▸ WORK ORDER
The answer should contain every entry below, copied exactly.

▸ DATA PROVIDED
---------------

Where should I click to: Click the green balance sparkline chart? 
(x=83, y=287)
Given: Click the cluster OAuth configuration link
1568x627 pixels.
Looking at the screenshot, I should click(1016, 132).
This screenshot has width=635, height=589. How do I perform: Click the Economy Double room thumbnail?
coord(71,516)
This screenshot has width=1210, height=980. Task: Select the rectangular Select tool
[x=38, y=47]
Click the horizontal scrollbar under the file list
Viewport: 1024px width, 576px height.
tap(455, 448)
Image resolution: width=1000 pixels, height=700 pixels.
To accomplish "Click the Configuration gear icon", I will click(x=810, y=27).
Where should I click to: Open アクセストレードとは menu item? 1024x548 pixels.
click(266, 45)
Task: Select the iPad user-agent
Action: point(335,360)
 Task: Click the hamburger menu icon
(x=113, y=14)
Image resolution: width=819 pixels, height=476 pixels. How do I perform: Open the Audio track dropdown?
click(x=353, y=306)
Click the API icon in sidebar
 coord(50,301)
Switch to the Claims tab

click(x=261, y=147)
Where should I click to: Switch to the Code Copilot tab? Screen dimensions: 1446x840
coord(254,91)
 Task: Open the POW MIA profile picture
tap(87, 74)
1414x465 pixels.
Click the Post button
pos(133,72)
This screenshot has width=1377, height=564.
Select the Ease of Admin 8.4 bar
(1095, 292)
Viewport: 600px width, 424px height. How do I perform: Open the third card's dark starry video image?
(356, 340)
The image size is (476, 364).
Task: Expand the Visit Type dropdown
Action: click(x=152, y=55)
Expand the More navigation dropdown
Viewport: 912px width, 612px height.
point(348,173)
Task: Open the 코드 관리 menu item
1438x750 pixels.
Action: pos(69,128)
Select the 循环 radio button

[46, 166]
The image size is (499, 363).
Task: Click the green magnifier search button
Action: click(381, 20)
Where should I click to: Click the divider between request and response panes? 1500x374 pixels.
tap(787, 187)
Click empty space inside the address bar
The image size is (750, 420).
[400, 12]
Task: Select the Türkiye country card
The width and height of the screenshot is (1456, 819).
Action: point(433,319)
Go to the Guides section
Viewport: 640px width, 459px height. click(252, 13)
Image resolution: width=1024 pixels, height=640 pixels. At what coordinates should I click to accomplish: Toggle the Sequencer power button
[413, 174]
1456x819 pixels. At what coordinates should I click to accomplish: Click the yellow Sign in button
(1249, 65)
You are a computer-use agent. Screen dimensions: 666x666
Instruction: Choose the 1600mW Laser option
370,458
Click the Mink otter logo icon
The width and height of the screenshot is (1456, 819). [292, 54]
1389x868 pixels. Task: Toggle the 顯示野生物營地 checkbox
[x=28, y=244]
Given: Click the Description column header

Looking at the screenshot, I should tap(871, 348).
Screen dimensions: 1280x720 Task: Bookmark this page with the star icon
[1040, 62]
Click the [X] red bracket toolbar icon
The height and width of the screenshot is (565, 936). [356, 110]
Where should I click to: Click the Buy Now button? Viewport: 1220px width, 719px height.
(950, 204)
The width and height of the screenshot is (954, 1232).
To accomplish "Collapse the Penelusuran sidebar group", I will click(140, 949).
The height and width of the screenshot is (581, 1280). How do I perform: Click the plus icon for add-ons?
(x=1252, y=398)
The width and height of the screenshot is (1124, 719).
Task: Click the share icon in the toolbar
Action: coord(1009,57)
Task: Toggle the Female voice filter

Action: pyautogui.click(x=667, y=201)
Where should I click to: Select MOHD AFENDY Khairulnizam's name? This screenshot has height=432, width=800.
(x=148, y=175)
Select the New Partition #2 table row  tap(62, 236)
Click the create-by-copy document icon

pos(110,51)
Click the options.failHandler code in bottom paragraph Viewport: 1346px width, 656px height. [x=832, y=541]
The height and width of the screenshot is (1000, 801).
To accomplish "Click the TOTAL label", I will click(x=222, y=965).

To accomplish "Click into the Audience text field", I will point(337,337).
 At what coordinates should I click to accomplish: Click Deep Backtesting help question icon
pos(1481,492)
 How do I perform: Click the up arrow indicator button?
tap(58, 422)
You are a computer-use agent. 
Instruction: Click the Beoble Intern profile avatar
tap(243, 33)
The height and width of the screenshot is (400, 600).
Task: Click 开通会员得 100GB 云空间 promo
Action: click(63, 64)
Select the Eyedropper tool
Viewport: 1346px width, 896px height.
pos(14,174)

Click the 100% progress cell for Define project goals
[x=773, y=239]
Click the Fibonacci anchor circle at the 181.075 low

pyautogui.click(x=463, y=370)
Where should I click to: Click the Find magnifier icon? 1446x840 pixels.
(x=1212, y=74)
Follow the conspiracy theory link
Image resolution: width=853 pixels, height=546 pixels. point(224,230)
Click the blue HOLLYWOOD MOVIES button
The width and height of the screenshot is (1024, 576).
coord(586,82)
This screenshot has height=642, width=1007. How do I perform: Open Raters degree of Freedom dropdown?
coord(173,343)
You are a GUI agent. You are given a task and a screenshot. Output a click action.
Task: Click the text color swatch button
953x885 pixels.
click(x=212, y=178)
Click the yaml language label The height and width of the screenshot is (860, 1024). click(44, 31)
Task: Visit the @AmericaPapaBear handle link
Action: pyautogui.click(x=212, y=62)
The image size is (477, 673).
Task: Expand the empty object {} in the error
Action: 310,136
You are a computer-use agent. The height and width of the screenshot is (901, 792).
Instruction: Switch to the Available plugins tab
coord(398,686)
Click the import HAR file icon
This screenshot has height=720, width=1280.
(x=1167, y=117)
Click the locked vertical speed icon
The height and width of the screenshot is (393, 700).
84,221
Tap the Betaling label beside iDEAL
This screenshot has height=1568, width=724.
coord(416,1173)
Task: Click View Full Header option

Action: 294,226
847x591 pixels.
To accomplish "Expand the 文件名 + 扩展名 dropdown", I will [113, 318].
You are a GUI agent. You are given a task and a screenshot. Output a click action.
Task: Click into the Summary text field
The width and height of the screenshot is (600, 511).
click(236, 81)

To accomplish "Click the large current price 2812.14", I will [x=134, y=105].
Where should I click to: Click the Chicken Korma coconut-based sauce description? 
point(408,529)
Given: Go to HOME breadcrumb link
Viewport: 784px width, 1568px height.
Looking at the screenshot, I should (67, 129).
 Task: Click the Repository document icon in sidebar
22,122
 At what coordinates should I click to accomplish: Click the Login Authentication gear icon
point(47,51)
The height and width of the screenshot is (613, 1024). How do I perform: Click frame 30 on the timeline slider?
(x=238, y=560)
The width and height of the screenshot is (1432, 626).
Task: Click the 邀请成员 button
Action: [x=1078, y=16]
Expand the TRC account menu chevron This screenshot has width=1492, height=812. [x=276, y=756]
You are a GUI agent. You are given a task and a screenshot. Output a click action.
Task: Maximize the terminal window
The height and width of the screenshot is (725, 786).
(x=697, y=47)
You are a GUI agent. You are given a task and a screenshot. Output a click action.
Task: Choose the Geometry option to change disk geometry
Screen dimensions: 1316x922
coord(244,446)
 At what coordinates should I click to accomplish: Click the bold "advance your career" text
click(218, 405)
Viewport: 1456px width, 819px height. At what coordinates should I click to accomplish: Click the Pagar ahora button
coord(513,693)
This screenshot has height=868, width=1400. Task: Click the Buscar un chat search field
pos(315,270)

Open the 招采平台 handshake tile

---------------

▸ ANSWER TO THIS EXERCISE
Where should I click to: Click the green balance sparkline chart? 
(x=83, y=287)
Given: Click the cluster OAuth configuration link
1568x627 pixels.
Looking at the screenshot, I should click(1016, 132).
This screenshot has width=635, height=589. How do I perform: Click the Economy Double room thumbnail?
coord(71,516)
This screenshot has width=1210, height=980. Task: Select the rectangular Select tool
[x=38, y=47]
Click the horizontal scrollbar under the file list
Viewport: 1024px width, 576px height.
tap(455, 448)
Image resolution: width=1000 pixels, height=700 pixels.
To accomplish "Click the Configuration gear icon", I will click(x=810, y=27).
Where should I click to: Open アクセストレードとは menu item? 1024x548 pixels.
click(266, 45)
Task: Select the iPad user-agent
Action: point(335,360)
 Task: Click the hamburger menu icon
(x=113, y=14)
Image resolution: width=819 pixels, height=476 pixels. How do I perform: Open the Audio track dropdown?
click(x=353, y=306)
Click the API icon in sidebar
 coord(50,301)
Switch to the Claims tab

click(x=261, y=147)
Where should I click to: Switch to the Code Copilot tab? Screen dimensions: 1446x840
coord(254,91)
 Task: Open the POW MIA profile picture
tap(87, 74)
1414x465 pixels.
Click the Post button
pos(133,72)
This screenshot has width=1377, height=564.
Select the Ease of Admin 8.4 bar
(1095, 292)
Viewport: 600px width, 424px height. How do I perform: Open the third card's dark starry video image?
(356, 340)
The image size is (476, 364).
Task: Expand the Visit Type dropdown
Action: click(x=152, y=55)
Expand the More navigation dropdown
Viewport: 912px width, 612px height.
point(348,173)
Task: Open the 코드 관리 menu item
1438x750 pixels.
Action: pos(69,128)
Select the 循环 radio button

[46, 166]
The image size is (499, 363).
Task: Click the green magnifier search button
Action: click(381, 20)
Where should I click to: Click the divider between request and response panes? 1500x374 pixels.
tap(787, 187)
Click empty space inside the address bar
The image size is (750, 420).
[400, 12]
Task: Select the Türkiye country card
The width and height of the screenshot is (1456, 819).
Action: point(433,319)
Go to the Guides section
Viewport: 640px width, 459px height. click(252, 13)
Image resolution: width=1024 pixels, height=640 pixels. At what coordinates should I click to accomplish: Toggle the Sequencer power button
[413, 174]
1456x819 pixels. At what coordinates should I click to accomplish: Click the yellow Sign in button
(1249, 65)
You are a computer-use agent. Screen dimensions: 666x666
Instruction: Choose the 1600mW Laser option
370,458
Click the Mink otter logo icon
The width and height of the screenshot is (1456, 819). [292, 54]
1389x868 pixels. Task: Toggle the 顯示野生物營地 checkbox
[x=28, y=244]
Given: Click the Description column header

Looking at the screenshot, I should tap(871, 348).
Screen dimensions: 1280x720 Task: Bookmark this page with the star icon
[1040, 62]
Click the [X] red bracket toolbar icon
The height and width of the screenshot is (565, 936). [356, 110]
Where should I click to: Click the Buy Now button? Viewport: 1220px width, 719px height.
(950, 204)
The width and height of the screenshot is (954, 1232).
To accomplish "Collapse the Penelusuran sidebar group", I will click(140, 949).
The height and width of the screenshot is (581, 1280). How do I perform: Click the plus icon for add-ons?
(x=1252, y=398)
The width and height of the screenshot is (1124, 719).
Task: Click the share icon in the toolbar
Action: coord(1009,57)
Task: Toggle the Female voice filter

Action: pyautogui.click(x=667, y=201)
Where should I click to: Select MOHD AFENDY Khairulnizam's name? This screenshot has height=432, width=800.
(x=148, y=175)
Select the New Partition #2 table row  tap(62, 236)
Click the create-by-copy document icon

pos(110,51)
Click the options.failHandler code in bottom paragraph Viewport: 1346px width, 656px height. [x=832, y=541]
The height and width of the screenshot is (1000, 801).
To accomplish "Click the TOTAL label", I will click(x=222, y=965).

To accomplish "Click into the Audience text field", I will point(337,337).
 At what coordinates should I click to accomplish: Click Deep Backtesting help question icon
pos(1481,492)
 How do I perform: Click the up arrow indicator button?
tap(58, 422)
You are a computer-use agent. 
Instruction: Click the Beoble Intern profile avatar
tap(243, 33)
The height and width of the screenshot is (400, 600).
Task: Click 开通会员得 100GB 云空间 promo
Action: click(63, 64)
Select the Eyedropper tool
Viewport: 1346px width, 896px height.
pos(14,174)

Click the 100% progress cell for Define project goals
[x=773, y=239]
Click the Fibonacci anchor circle at the 181.075 low

pyautogui.click(x=463, y=370)
Where should I click to: Click the Find magnifier icon? 1446x840 pixels.
(x=1212, y=74)
Follow the conspiracy theory link
Image resolution: width=853 pixels, height=546 pixels. point(224,230)
Click the blue HOLLYWOOD MOVIES button
The width and height of the screenshot is (1024, 576).
coord(586,82)
This screenshot has height=642, width=1007. How do I perform: Open Raters degree of Freedom dropdown?
coord(173,343)
You are a GUI agent. You are given a task and a screenshot. Output a click action.
Task: Click the text color swatch button
953x885 pixels.
click(x=212, y=178)
Click the yaml language label The height and width of the screenshot is (860, 1024). click(44, 31)
Task: Visit the @AmericaPapaBear handle link
Action: pyautogui.click(x=212, y=62)
The image size is (477, 673).
Task: Expand the empty object {} in the error
Action: 310,136
You are a computer-use agent. The height and width of the screenshot is (901, 792).
Instruction: Switch to the Available plugins tab
coord(398,686)
Click the import HAR file icon
This screenshot has height=720, width=1280.
(x=1167, y=117)
Click the locked vertical speed icon
The height and width of the screenshot is (393, 700).
84,221
Tap the Betaling label beside iDEAL
This screenshot has height=1568, width=724.
coord(416,1173)
Task: Click View Full Header option

Action: 294,226
847x591 pixels.
To accomplish "Expand the 文件名 + 扩展名 dropdown", I will [113, 318].
You are a GUI agent. You are given a task and a screenshot. Output a click action.
Task: Click into the Summary text field
The width and height of the screenshot is (600, 511).
click(236, 81)

To accomplish "Click the large current price 2812.14", I will [x=134, y=105].
Where should I click to: Click the Chicken Korma coconut-based sauce description? 
point(408,529)
Given: Go to HOME breadcrumb link
Viewport: 784px width, 1568px height.
Looking at the screenshot, I should (67, 129).
 Task: Click the Repository document icon in sidebar
22,122
 At what coordinates should I click to accomplish: Click the Login Authentication gear icon
point(47,51)
The height and width of the screenshot is (613, 1024). How do I perform: Click frame 30 on the timeline slider?
(x=238, y=560)
The width and height of the screenshot is (1432, 626).
Task: Click the 邀请成员 button
Action: [x=1078, y=16]
Expand the TRC account menu chevron This screenshot has width=1492, height=812. [x=276, y=756]
You are a GUI agent. You are given a task and a screenshot. Output a click action.
Task: Maximize the terminal window
The height and width of the screenshot is (725, 786).
(x=697, y=47)
You are a GUI agent. You are given a task and a screenshot. Output a click action.
Task: Choose the Geometry option to change disk geometry
Screen dimensions: 1316x922
coord(244,446)
 At what coordinates should I click to accomplish: Click the bold "advance your career" text
click(218, 405)
Viewport: 1456px width, 819px height. At what coordinates should I click to accomplish: Click the Pagar ahora button
coord(513,693)
This screenshot has height=868, width=1400. Task: Click the Buscar un chat search field
pos(315,270)

Open the 招采平台 handshake tile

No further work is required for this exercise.